La innegociable vocación contemporánea

Mortier nos enseñó que dirigir un teatro es un acto de responsabilidad cultural y civil

Desde Bruselas hasta Salzburgo, desde París hasta Madrid, estoy convencido de que el trabajo que Gerard Mortier ha desarrollado en los teatros europeos ha dejado una profunda huella que perdurará en el tiempo como una etapa importante en la historia del teatro musical. Figura de gran relieve intelectual, Mortier tenía la profunda conciencia de que la gran tradición del teatro musical europeo no podía y no debía renunciar a dialogar con nuestra contemporaneidad.

 Cuando en 1990 asumió la dirección del Festival de Salzburgo —fundado en los años 20 del siglo pasado por Max Reinhardt, Richard Strauss y Hugo von Hofmannsthal—, Mortier heredaba un festival en el que las grandes industrias discográficas mandaban, reducido a una cansada repetición de un repertorio absolutamente impermeable a las novedades, y supo abrirlo a nuestra contemporaneidad, recuperando con fuerza la idea del así llamado Regietheater. Esta idea de un teatro de dirección de escena había nacido a partir de la primeras experiencias de la Kroll Oper de Berlín, dirigida por Otto Klemperer entre el 1927 y el 1931, o en el trabajo de Reinhardt en Salzburgo. Una idea de teatro a la cual se debe el interés y la vitalidad del teatro musical en los inicios del siglo XXI.

En 1930, Kurt Weill escribía en el ensayo titulado Existe efectivamente una crisis en el mundo de la ópera: “Para renovar la vida teatral es necesario interesar efectivamente al publico”. En este artículo, el músico reflexionaba sobre cuál era el lugar de la ópera lírica en el mundo contemporáneo, con la convicción de que esta habría podido mantener su interés si hubiera evitado acariciar los gustos más superficiales del público y si hubiese conseguido superar el aislamiento en que se encontraba en relación a otras formas de espectáculo, como el cine o el teatro de palabra.

El gran musicólogo Heinrich Strobel afirmaba por su parte en las páginas de Melos en 1929 que “lo anticuado, lo viejo, lo casposo, hoy se llama operístico” y defiende las elecciones valientes y renovadoras de Klemperer en Berlín, que había invitado al gran artista de la Bauhaus, Lászlo Moholy-Nagy, para hacer las escenografías de una nueva producción de Los cuentos de Hoffmann, o a otros como Oskar Schlemmer o Giorgio de Chirico. Empezaba así un aventura importante que acompañó la vida del teatro musical a través de los espectáculos y las investigaciones de Walter Felsenstein (1901-1975) en la Ópera Cómica de Berlín en los años cincuenta y sesenta del siglo pasado o en aquellos de Luchino Visconti o de Giorgio Strehler.
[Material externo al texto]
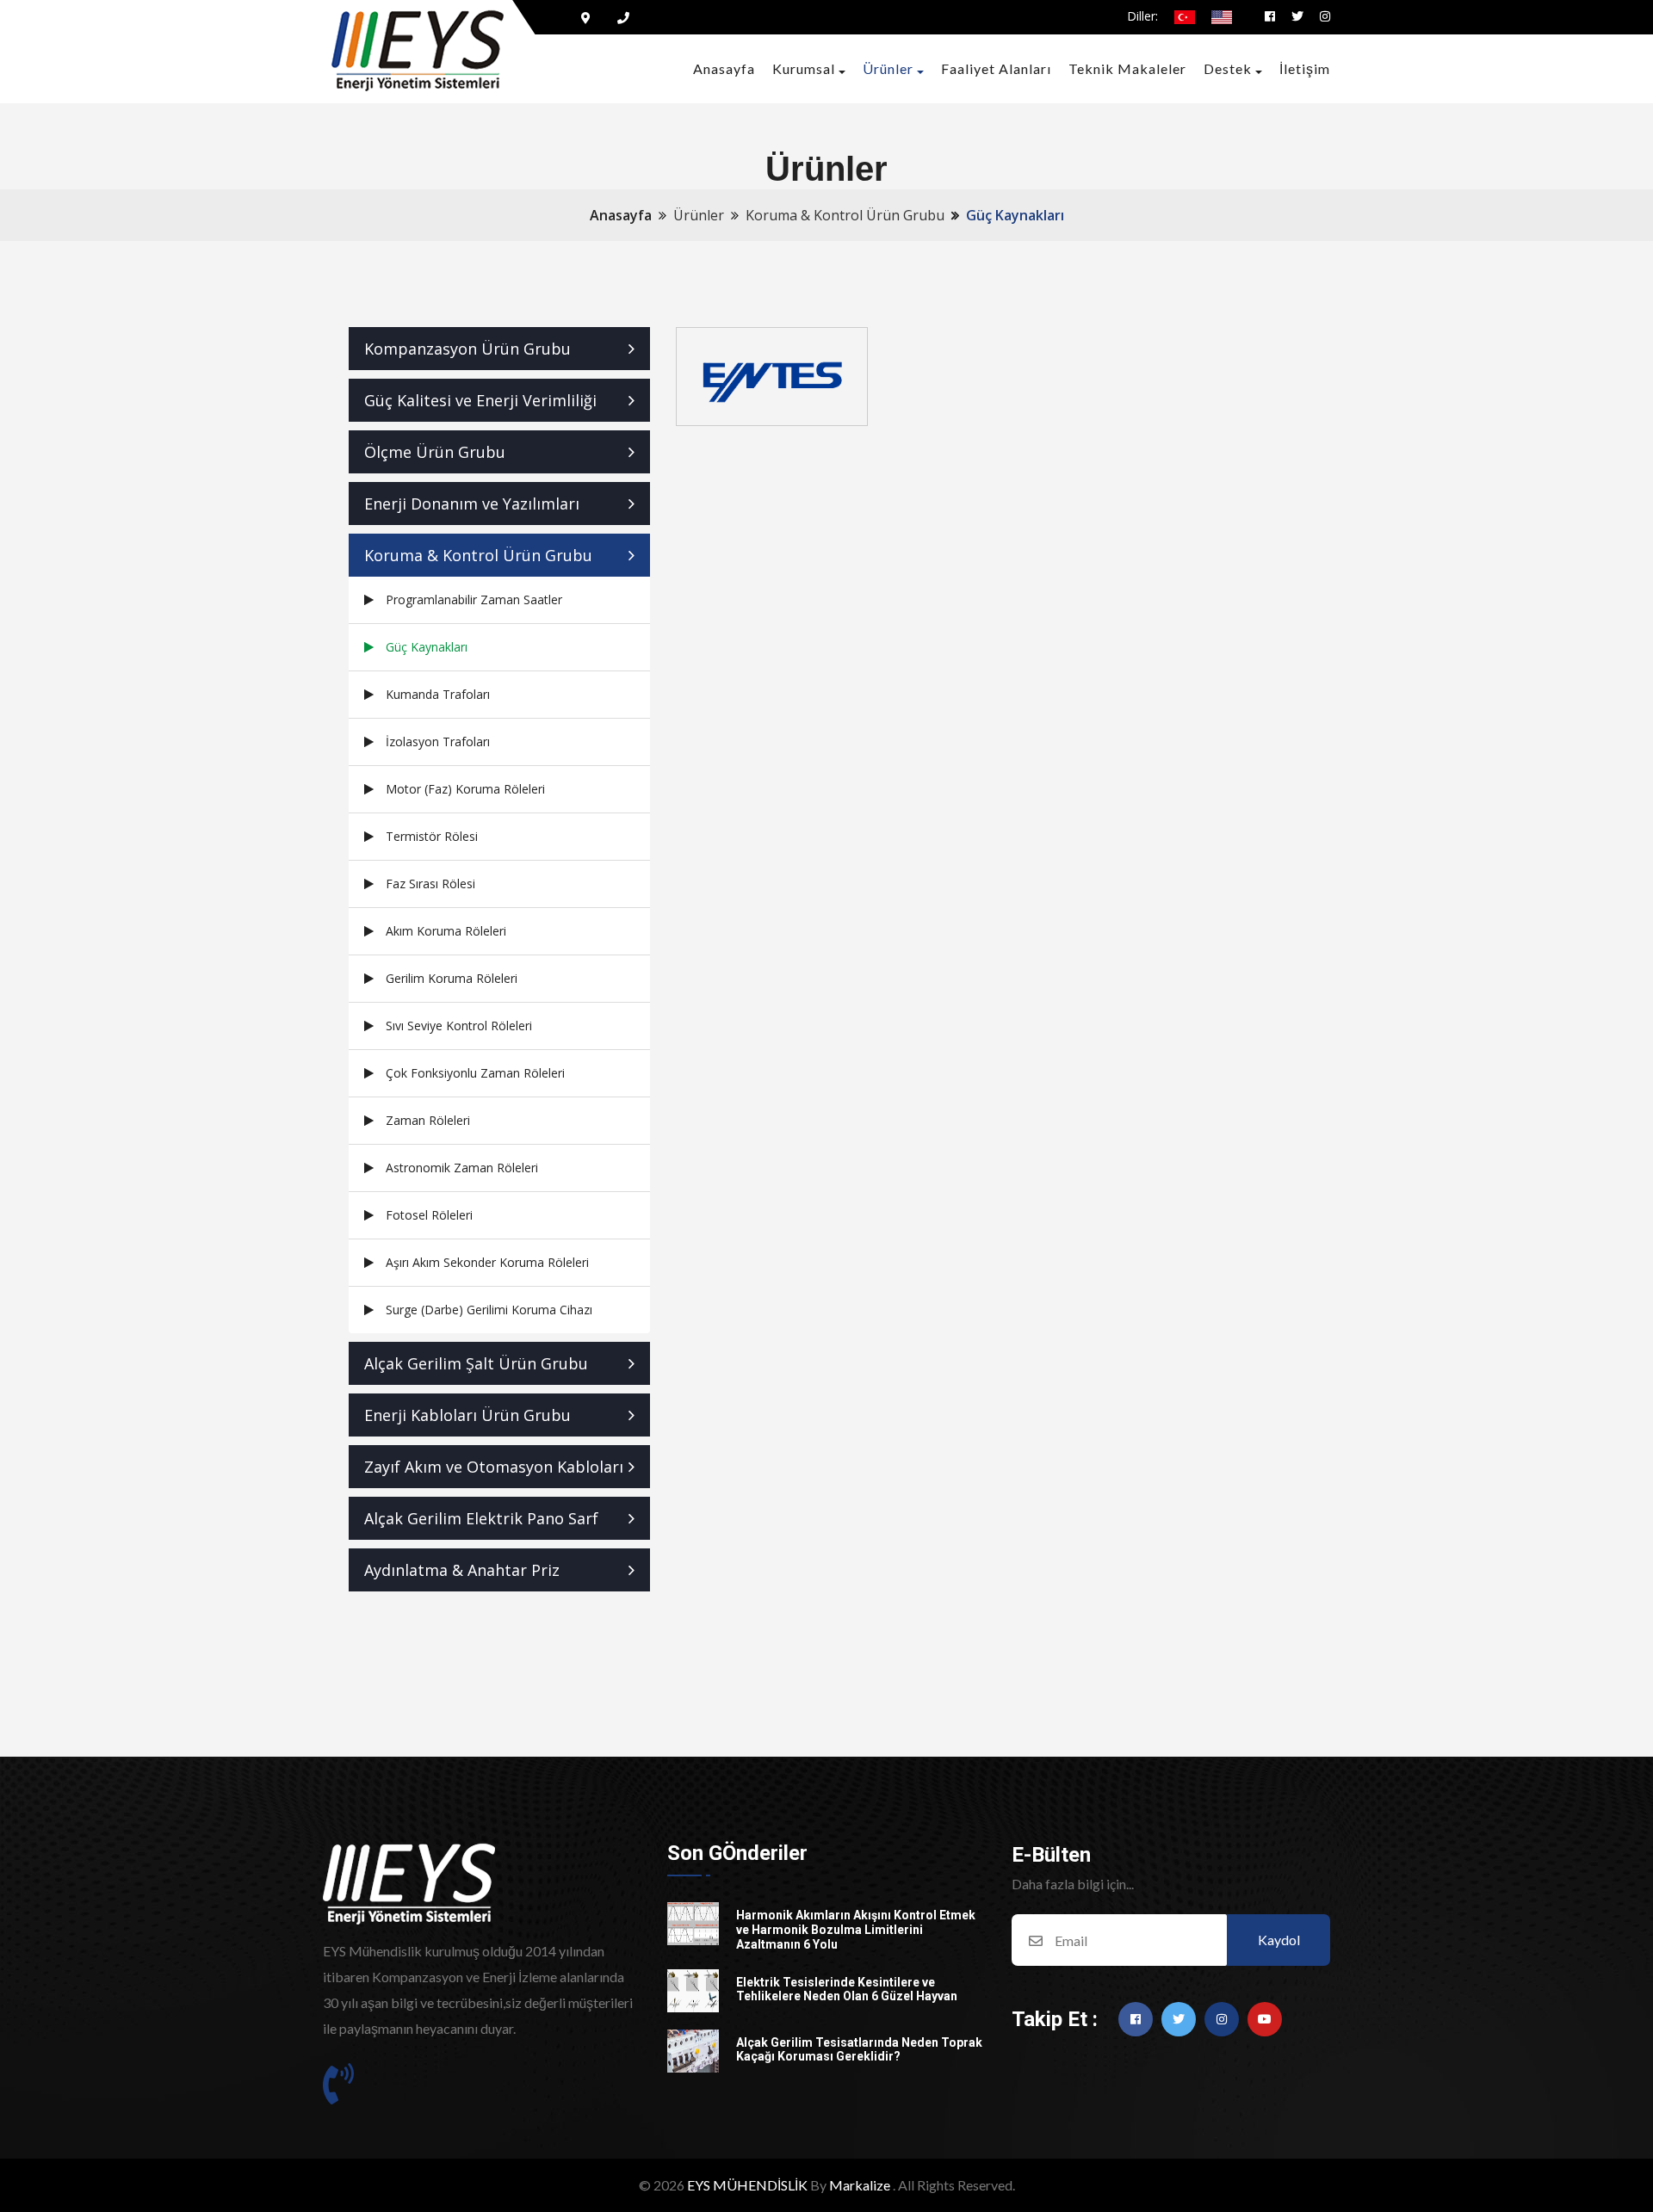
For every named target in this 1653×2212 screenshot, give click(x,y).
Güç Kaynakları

Años más tarde, Gerard Mortier supo recoger este testigo apostando por nuevas figuras de la escena internacional que dieron como resultado los extraordinarios montajes de Herbert Wernicke (Boris Godunov y Fidelio), Peter Stein (Wozzeck) y Christoph Marthaler (Katia Kabanova) en Salzburgo, Peter Sellars en Madrid con The Indian Queen o Bob Wilson con Pelléas en París, solo por citar algunos de ellos.

Mortier, con todas sus curiosidades, con sus provocaciones y con sus excesos hizo suyas estas renovadoras posiciones teóricas y nos enseñó a todos que dirigir un teatro es, sobre todo, un acto de responsabilidad cultural y civil

Paolo Pinamonti es el director del Teatro de la Zarzuela.